Par une nouvelle posture
Diversifions nos plaisirs.
Quittons cette vaine parure
Et ces vêtements odieux ;
Les amants ne sont jamais mieux
Qu'en état de pure nature.
(Ils se déshabillent.)
LE JÉSUITE, dénouant le corset de Marton.
Venez, aimable enfant, dévoilez sans scrupule
Ce corps charmant, digne des dieux.
CLITANDRE, découvrant la gorge de sœur Agathe.
Sous cette guimpe ridicule,
Ah ! ma sœur, quels appas vous cachez à nos yeux !
Que chacun m'écoute en silence :
Agathe aura la complaisance
De se coucher sur ce sopha.
Le Père s'en emparera.
Sur le dos de sa révérence
Aussitôt Marton s'étendra :
J'ouvrirai la danse avec elle.
A chaque coup reçu, ma belle
Sur le Père retombera.
Par ce secours, son allumelle
Plus fort chez la Nonne entrera.
Quand, vers le Jésuite élancée,
Agathe se soulèvera,
Marton par le Père poussée,
Au-devant de mes coups ira.
Mettons ce projet en pratique.
(Ils s'arrangent.)
Qu'à son rôle chacun s'applique.
Ce ricochet voluptueux
Va nous rendre tous quatre heureux.
SŒUR AGATHE
Arrête, je suis écrasée.
LE JÉSUITE
Oh ! tu ne m'échapperas pas.
MARTON
Cher Clitandre, double le pas.
SŒUR AGATHE
Ah ! quelle abondante rosée
Inonde mes secrets appas.
MARTON
Je goûte le bonheur suprême !
CLITANDRE
Et moi, Marton.
LE JÉSUITE
Et moi de même.
{Après un moment de silence, ils se séparent.)
SŒUR AGATHE
Allons nous reposer. Chantons à l'unisson :
Vive, vive l'auteur de cette invention.
Chers amis, buvons à sa gloire.
Eh ! quoi, Marton, tu n'oses boire?
Te faut-il, pour calmer tes feux.
Avaler à longs traits le nectar amoureux?
(Ils boivent et mangent.)
CLITANDRE
Marton, mon feu renaît. Retourne-toi, ma chère,
Offre-moi ce revers charmant.
Que deux singes voilés naguère
Ont traité si cruellement.
(Il la retourne.)
Ah ! ciel, des coups de fouet j'y reconnais la trace :
Par des coups moins fâcheux il faut que je l'efface.

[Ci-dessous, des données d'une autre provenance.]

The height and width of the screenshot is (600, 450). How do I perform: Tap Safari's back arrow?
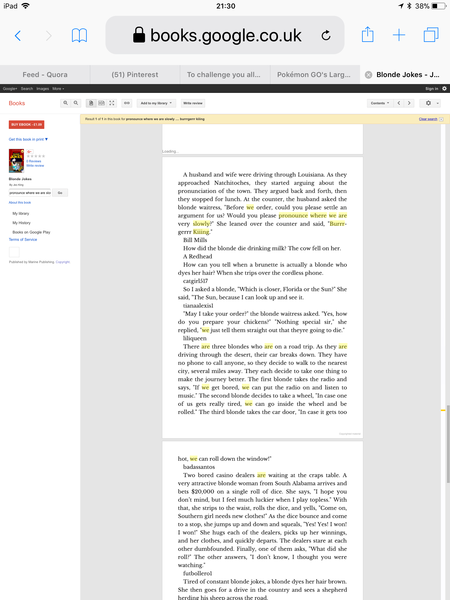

Allons, la croupe haute et la tête bien bas.
Tiens-toi ferme, et surtout ne me déboute pas.
(Il se met sur elle.)
MARTON, se débattant.
Que fais-tu donc, méchant? Ah ciel ! quelle infamie !

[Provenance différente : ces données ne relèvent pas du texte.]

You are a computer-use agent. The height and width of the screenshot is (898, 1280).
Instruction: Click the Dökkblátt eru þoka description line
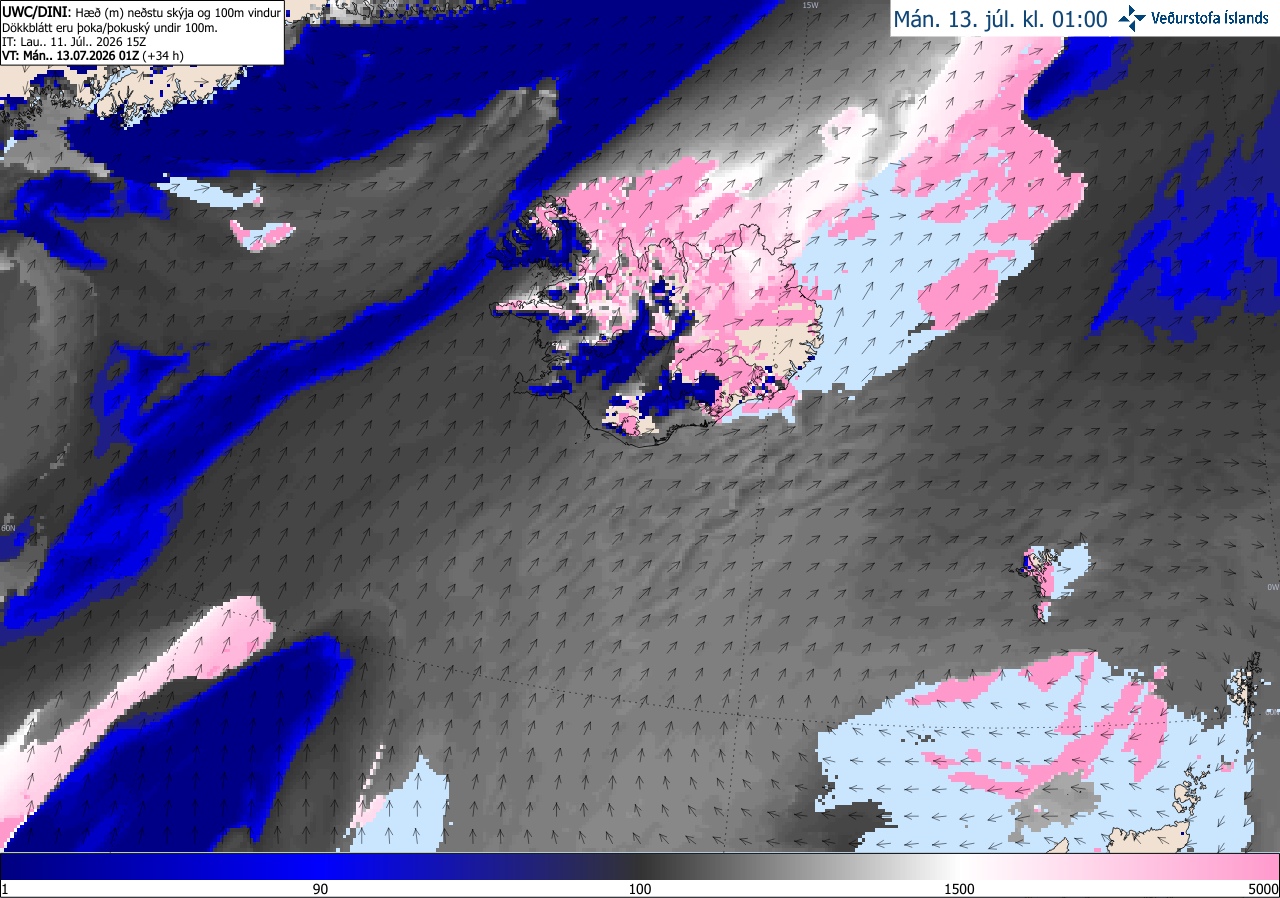(x=109, y=28)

Viens à mon secours, chère amie :
Il s'écarte du droit chemin
Pour pénétrer dans le voisin.
SŒUR AGATHE
Clitandre, gardez-vous d'outrager la nature.
De cet aimable objet par une flamme impure
Ne profanez point les attraits.
(Elle l'arrache de dessus Marton, qui sort.)
CLITANDRE, courant après Agathe.
Soit, mais vous en paierez les frais.
(Il la renverse et la baise.)
SŒUR AGATHE, embrassant Clitandre.
J'approuve ta vengeance. A l'honneur d'une amie
Il faut bien, je le vois, que je me sacrifie.
SCÈNE V
Sœur AGATHE, LE JÉSUITE, CLITANDRE
LE JÉSUITE, attaquant Clitandre par derrière.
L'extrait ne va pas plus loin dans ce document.